Justin Alexander is an Englishman who works with Jubilee Iraq, a volunteer organization committed to the cancellation of odious Iraqi debt and putting an end to reparations payments.

Against all advice, he decided to come to Baghdad during these turbulent times in his effort to help the Iraqi people through means other than bombing them. Below is an excerpt from his blog post describing his visit. He left Baghdad last Wednesday.


The last 5 days in Iraq have been tough and on the few occasions where I've had 15mins to blog I've felt overwhelmed and therefore wimped out. Apologies to friends who've been worried by the silence...

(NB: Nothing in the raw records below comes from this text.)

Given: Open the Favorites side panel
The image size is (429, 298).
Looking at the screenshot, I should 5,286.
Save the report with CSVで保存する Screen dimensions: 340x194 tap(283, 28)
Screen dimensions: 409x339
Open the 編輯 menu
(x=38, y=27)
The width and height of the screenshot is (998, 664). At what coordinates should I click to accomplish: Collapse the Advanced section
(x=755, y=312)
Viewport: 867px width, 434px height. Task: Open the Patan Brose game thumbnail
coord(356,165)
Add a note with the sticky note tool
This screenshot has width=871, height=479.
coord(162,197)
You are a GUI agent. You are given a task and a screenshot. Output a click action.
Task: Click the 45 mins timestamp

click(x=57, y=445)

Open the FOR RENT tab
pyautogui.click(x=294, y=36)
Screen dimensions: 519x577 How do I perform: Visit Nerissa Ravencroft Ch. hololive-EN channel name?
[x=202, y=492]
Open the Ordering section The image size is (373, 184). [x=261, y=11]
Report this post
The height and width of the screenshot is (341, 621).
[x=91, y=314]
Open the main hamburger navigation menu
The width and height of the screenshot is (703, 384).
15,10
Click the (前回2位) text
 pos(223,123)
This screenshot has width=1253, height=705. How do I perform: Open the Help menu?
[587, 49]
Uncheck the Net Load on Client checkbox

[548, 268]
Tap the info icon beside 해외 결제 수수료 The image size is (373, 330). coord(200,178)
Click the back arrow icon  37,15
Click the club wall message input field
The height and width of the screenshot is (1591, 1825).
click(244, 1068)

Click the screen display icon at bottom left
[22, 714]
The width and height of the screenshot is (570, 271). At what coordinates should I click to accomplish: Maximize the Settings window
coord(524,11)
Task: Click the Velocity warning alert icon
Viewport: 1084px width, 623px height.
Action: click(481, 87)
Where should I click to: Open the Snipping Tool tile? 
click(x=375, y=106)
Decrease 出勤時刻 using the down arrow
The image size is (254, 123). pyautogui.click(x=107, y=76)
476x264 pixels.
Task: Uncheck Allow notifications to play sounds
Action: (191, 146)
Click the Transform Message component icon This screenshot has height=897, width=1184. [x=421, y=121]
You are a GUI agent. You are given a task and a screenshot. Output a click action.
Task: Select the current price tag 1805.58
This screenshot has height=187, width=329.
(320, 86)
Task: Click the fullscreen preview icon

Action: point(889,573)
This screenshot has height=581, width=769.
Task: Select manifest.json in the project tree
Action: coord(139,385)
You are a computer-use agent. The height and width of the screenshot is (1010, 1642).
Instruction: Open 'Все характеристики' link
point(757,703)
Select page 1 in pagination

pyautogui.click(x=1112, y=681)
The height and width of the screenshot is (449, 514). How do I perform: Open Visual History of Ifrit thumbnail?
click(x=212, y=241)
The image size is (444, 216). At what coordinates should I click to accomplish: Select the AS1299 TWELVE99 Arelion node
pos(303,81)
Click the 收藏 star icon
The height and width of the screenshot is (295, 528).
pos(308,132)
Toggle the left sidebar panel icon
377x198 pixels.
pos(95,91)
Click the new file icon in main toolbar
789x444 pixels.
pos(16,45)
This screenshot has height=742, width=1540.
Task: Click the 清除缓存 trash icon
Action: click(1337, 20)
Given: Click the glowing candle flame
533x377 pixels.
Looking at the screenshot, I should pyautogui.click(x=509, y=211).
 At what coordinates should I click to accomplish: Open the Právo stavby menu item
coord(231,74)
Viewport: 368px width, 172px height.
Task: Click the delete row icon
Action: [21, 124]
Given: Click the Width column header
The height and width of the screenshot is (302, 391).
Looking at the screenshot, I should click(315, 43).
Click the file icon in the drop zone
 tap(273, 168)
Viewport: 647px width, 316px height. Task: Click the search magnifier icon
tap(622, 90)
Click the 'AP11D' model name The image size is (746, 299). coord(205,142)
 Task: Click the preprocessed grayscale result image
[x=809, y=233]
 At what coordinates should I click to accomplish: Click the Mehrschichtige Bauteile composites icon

Would you believe I only managed to write that first paragraph when there were five heavy explosions so I quickly quit the hotel internet cafe (to avoid flying glass if a mortar rounds lands outside, and more importantly to avoid all the excited journalists scurrying around with a hungry look on their faces) and headed up to my room. It's quieted down now, so I'm going to have another go!

Iraq, as you may guess, is hot and chaotic. Until last night I was staying in a cheap hotel without air-conditioning (and often without any electricity most of the night) which meant I got no sleep but did get a little understanding of how exhausting and frustrating it is just trying to live a few nights in Baghdad at the moment - quite a few people have suggested that I'm brave coming here but I reply that what takes real courage is to live out here permanently and remain as friendly and self-giving as so many Iraqis are.

However the situation has changed considerably from my last trip in October 2003 when I used to travel alone around the city by foot and taxi, chatting with so many people along the way. Baghdadis whose opinions I respect have insisted that I can no longer do this. It is heartbreaking not to be able to interact so freely now, and my schedule is difficult to juggle as I am dependent on friends to pick me up and drive me around Baghdad's gridlocked streets. One change for the better is a reasonably functioning mobile network, although that results in another variable to juggle - keeping one's phone charged is not easy when the electricity supply is so hit and miss, and the stakes are much higher if the battery suddenly dies (as mine did yesterday evening when I was trying to arrange a pick up at night in a dodgy area).

But anyway, life here still goes on of course. And not just the daily chores and tasks. Love is in the air. I kid you not. …


No, Justin! Those people have to live here. It is their home. Most have no choice. You are the brave one, willingly choosing to come and help, taking so much risk in doing so. I am happy that you are back safely. Hamdilla ala assalama.